Updated 14 May 2025 at 21:30 IST
Microsoft Layoffs: Microsoft has initiated another round of layoffs, eliminating about 6,000 roles, or roughly 3% of its global workforce. These cuts span all levels, teams, and geographies.
In Washington state alone, 1,985 jobs were affected, including 1,510 office roles in Redmond, the company’s headquarters.
This is one of Microsoft’s largest reductions since its 2023 layoff of 10,000 employees. The company clarified that these new cuts are unrelated to individual performance.
Despite the downsizing, Microsoft’s financial health appears robust. In late April, the company reported $25.8 billion in net income for the quarter, beating analyst expectations, and gave an optimistic forecast.
In a statement to CNBC, a company spokesperson explained the rationale behind the layoffs, “We continue to implement organisational changes necessary to best position the company for success in a dynamic marketplace.”
Microsoft's decision isn't an anomaly. Venture capitalist Deedy Das, of Menlo Ventures, pointed out that Microsoft, along with other tech giants, has essentially halted headcount growth since 2022. From 2012 to 2022, Microsoft expanded its workforce at an average annual rate of 10%, while Google grew at 14% annually. Since 2022, however, headcounts have remained largely flat.
Das emphasized that Big Tech hiring has hit a wall, “BigTech jobs have ZERO growth in the last 3yrs. Google, Microsoft, Apple, Tesla, Meta, Nvidia and Palantir—the biggest tech employers—have collectively stagnated headcount, data shows.”
Interestingly, this hiring freeze lines up with the launch of ChatGPT in 2022—though Das stops short of drawing a direct causal link.
Das attributes this hiring plateau to a combination of pandemic-era overexpansion and post-pandemic corrections. Between 2020 and 2022, tech firms hired aggressively, buoyed by ultra-low interest rates and an explosion in demand for digital tools. But many consumer-facing products saw their growth peak during COVID, and have since stabilised or declined.
As interest rates climbed, CFOs across tech shifted their focus from headcount to margins. Simultaneously, Big Tech began pouring billions into AI infrastructure, particularly GPU-heavy data centres, which diverted capital away from hiring. The cost of capital has increased, and so have expectations for efficiency.
Additionally, Das suggests that AI itself is making companies more productive, reducing the need for traditional expansion in staff. He estimates that Microsoft's recent 7,000-person layoff will save the company around $1.4 billion annually, assuming an average cost of $200,000 per employee.
The ripple effect is being felt in the talent pipeline. Das highlighted the growing struggle for new computer science graduates, “CS college graduates can’t find jobs anyway, and it’s getting worse.”
For over a decade, Big Tech served as a reliable landing pad for young engineers. Now, with flat headcounts and shrinking entry-level opportunities, even graduates from top schools are finding it difficult to break into the industry.

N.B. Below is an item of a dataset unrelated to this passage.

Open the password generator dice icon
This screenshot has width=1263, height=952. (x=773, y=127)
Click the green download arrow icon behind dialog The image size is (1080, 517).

Das raises a fundamental question: do tech giants need to scale headcount in proportion to business growth anymore? Microsoft currently employs around 228,000 people. He asks, “Does Microsoft having 400k vs 200k people actually 2x the business?”
The current three-year hiring pause may have reshaped executive thinking. Companies might now believe they can grow earnings and impact by investing in AI and automation rather than in people.
“Maybe this 3yr cool off period makes execs realize: hey I can actually keep growing w/o hiring too (and say I ‘use AI’),” Das speculated.
For now, Big Tech appears to be leaning into this leaner, more efficient operating model. Whether this reflects a cyclical pause or a permanent transformation in how these firms scale remains an open—and critical—question for the tech labour market.